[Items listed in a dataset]

========================================

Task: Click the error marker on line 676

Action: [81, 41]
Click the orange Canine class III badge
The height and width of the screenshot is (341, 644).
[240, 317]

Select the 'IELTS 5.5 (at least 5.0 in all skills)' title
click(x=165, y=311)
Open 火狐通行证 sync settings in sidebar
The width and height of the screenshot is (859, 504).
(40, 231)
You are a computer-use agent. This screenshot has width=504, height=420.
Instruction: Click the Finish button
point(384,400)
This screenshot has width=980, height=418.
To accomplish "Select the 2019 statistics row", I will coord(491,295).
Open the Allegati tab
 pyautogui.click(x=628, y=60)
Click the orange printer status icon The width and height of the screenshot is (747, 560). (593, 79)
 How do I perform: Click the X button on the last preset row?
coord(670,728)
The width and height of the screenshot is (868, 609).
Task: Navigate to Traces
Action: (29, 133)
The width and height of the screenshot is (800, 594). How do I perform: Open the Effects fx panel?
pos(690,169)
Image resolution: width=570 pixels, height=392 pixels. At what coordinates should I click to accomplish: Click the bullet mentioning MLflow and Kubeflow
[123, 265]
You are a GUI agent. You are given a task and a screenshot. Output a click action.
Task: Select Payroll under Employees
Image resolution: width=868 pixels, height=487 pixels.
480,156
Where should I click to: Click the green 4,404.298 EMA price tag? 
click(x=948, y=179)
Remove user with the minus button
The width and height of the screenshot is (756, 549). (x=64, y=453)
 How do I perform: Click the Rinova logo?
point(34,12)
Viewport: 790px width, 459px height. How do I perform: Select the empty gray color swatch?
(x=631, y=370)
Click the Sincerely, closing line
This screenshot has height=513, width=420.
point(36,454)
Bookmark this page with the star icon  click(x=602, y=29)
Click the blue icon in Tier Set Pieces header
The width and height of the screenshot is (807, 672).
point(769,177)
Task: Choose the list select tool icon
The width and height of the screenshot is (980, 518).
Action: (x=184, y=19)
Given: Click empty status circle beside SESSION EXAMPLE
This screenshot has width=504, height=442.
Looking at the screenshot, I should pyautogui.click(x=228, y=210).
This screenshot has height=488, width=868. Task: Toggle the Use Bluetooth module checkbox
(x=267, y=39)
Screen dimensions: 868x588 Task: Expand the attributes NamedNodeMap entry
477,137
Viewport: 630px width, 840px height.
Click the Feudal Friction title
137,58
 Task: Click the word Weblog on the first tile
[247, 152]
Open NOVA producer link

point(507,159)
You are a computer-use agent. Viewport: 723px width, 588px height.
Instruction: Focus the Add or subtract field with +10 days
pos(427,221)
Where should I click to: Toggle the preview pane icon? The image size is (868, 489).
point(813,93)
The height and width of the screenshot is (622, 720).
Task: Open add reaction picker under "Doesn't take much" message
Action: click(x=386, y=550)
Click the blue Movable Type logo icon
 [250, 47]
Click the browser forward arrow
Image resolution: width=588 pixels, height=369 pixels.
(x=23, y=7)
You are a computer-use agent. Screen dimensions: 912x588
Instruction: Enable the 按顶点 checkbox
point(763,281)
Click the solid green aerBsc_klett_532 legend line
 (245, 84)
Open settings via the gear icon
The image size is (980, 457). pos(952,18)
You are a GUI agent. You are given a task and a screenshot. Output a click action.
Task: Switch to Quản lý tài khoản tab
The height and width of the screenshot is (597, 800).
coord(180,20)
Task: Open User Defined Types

========================================

**Exercise instructions:** Go through the data line by line and work out how many lines contain "orange". Give only that number.

**Response:** 2